## ABOUT THIS EXERCISE
Output range, inclusive: from the line containing "Where should I click to: Click" to the line containing "Viewport: 1124px width, 794px height.". Restate those lines from the data below word for word and only those.

____

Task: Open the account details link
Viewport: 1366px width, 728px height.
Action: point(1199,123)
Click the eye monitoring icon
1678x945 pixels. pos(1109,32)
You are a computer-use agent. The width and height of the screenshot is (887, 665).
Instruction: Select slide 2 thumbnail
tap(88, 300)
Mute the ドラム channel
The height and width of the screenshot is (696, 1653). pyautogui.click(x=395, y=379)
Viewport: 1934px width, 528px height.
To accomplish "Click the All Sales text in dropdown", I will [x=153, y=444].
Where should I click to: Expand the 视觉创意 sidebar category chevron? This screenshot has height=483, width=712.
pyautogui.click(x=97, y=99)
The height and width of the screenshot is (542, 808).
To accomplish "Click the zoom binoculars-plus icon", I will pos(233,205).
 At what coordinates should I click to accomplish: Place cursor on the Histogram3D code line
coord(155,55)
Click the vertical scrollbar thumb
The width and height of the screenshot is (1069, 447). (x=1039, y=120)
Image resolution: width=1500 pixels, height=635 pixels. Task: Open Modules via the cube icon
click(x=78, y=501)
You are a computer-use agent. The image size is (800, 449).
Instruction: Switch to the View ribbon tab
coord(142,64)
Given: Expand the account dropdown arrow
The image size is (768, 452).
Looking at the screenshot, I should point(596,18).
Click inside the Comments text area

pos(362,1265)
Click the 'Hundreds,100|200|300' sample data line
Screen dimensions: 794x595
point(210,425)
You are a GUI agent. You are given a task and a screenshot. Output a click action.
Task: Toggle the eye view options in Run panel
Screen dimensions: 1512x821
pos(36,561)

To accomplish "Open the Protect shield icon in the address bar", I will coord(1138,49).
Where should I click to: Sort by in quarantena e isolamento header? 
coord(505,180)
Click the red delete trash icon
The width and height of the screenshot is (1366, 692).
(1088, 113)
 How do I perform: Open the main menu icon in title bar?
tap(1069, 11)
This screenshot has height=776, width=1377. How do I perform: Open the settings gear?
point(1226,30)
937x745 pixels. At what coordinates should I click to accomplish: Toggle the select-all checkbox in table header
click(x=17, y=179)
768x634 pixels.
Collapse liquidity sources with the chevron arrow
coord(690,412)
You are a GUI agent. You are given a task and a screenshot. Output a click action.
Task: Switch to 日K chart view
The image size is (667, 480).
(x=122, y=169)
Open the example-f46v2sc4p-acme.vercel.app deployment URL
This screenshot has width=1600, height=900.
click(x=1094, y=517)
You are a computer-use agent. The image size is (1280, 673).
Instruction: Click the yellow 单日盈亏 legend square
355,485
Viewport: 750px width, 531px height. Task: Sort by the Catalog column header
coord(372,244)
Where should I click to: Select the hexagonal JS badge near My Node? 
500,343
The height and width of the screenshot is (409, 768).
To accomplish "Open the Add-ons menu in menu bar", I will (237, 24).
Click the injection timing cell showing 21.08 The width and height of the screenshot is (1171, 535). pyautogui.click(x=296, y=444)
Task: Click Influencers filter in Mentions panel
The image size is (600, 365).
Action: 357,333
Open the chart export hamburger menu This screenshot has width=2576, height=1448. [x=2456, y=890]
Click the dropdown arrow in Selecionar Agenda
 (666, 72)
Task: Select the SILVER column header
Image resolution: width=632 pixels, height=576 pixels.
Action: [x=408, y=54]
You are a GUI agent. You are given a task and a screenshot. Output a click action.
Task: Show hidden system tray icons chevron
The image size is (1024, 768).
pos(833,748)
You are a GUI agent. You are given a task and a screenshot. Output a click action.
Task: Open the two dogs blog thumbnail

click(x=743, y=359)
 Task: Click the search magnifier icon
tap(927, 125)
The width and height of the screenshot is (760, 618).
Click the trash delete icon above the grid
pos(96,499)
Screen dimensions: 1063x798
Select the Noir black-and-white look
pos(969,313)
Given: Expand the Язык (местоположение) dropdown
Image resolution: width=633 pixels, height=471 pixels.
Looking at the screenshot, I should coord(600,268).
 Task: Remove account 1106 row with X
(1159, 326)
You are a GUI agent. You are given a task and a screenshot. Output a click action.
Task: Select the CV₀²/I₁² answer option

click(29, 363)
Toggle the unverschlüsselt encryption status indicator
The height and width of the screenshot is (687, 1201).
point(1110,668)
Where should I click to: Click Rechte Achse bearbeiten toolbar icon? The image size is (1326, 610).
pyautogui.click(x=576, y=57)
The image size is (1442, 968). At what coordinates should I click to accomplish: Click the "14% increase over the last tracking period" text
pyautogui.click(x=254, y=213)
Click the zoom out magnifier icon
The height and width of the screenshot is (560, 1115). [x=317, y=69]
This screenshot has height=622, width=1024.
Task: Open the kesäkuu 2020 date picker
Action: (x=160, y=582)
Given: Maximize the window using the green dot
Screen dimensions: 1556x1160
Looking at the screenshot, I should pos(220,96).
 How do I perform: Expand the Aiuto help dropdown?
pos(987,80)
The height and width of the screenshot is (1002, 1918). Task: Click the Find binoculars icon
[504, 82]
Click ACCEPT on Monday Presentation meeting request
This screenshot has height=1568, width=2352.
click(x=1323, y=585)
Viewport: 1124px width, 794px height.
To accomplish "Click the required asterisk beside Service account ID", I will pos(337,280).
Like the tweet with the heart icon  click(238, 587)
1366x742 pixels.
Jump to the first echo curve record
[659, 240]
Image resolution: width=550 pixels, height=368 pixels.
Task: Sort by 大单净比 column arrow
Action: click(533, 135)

____

## RESPONSE AREA
Where should I click to: Click Rechte Achse bearbeiten toolbar icon? The image size is (1326, 610).
pyautogui.click(x=576, y=57)
The image size is (1442, 968). At what coordinates should I click to accomplish: Click the "14% increase over the last tracking period" text
pyautogui.click(x=254, y=213)
Click the zoom out magnifier icon
The height and width of the screenshot is (560, 1115). [x=317, y=69]
This screenshot has height=622, width=1024.
Task: Open the kesäkuu 2020 date picker
Action: (x=160, y=582)
Given: Maximize the window using the green dot
Screen dimensions: 1556x1160
Looking at the screenshot, I should pos(220,96).
 How do I perform: Expand the Aiuto help dropdown?
pos(987,80)
The height and width of the screenshot is (1002, 1918). Task: Click the Find binoculars icon
[504, 82]
Click ACCEPT on Monday Presentation meeting request
This screenshot has height=1568, width=2352.
click(x=1323, y=585)
Viewport: 1124px width, 794px height.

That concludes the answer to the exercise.